I love the obsessive, cinematic nature of these tightly cropped images that seem too close for comfort, but endlessly fascinating all the same. These are compulsive images, rather than compassionate. But they have the intensity of actually seeing through someone else’s eyes — you see what he notices, you notice what he repeatedly sees — and there is consistency of vision and subject matter decade after decade after decade. There is a celebration of abstract shape and form here, as well as the love of luck and chance. There’s also a strong sense of voyeurism, perhaps a little too strong, but that is a significant factor in the success of these images, too, I think.

The book is beautifully edited by Diane Dufour of Le Bal, and the pairings of images seem perfect and add to the appreciation of the work. The simple titles are printed by hand, making it feel like a very personal photo album of stunningly unique images.

(What to work on)
Answer these about the photo book review:
(a) The reviewer calls the images compulsive rather than what?
(b) Who edited the book?
(c) How are the titles printed?

(Provided records)
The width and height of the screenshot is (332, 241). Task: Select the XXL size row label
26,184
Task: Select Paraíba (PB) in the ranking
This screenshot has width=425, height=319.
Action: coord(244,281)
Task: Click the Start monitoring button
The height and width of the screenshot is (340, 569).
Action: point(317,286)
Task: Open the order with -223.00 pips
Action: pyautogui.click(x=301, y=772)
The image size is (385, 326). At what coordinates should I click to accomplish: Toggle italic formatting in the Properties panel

(Solution for this problem)
(a) Compassionate.
(b) Diane Dufour of Le Bal.
(c) By hand.